# New Arrival: Vintage Cushion Case Quartz Citizen Diver



## Pontros (Apr 26, 2014)

Wanted a quartz watch similar to my Seiko 6309-7040 so snapped this up! I think it's rather like a cross between a 6309-704X and a 6105-8000, only with fantastic Citizen hands...


----------



## Pontros (Apr 26, 2014)

And here are some comparison shots with the 6309. The leather strap is just for the comparison shots - like it on the 6309 but not this for some reason.



















Oh, and since I'm a new arrival to the board, hello!


----------



## jbw (May 6, 2008)

First of all welcome to the forum. Must admit i havn't seen that model of crystron before but it looks great in the cushion case.


----------



## Pontros (Apr 26, 2014)

Thanks for the warm welcome - there's surprisingly little info on this one online, though it's hard to know if that's because they're rare or just unappreciated...


----------



## woody77 (Jun 19, 2011)

hi and welcome to the forum i do love a citizen dive if you take a look at the main forum i bump my citizen divers to the top so you can have a look if you like.i have not seen that case type in a citizen very nice watch let me know when you have 50 post by pm if you want to trade or sell it on one all the best woody77.ps i like the seiko as well .


----------



## pauluspaolo (Feb 24, 2003)

Much as I like Seiko divers I must admit to prefferring the Citizen divers hands to those on the equivalent Seiko's.

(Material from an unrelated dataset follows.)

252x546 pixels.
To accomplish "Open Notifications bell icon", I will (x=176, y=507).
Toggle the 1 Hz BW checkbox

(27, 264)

I too have never seen that model before - what's the water resistancy (I can't see because of the hands) - looks very nice I must say :thumbup:


----------



## Pontros (Apr 26, 2014)

pauluspaolo said:


> Much as I like Seiko divers I must admit to prefferring the Citizen divers hands to those on the equivalent Seiko's. I too have never seen that model before - what's the water resistancy (I can't see because of the hands) - looks very nice I must say


Apologies, only just saw this question - 150m.

And Woody77, thank you, but I think this one is a keeper for me!


----------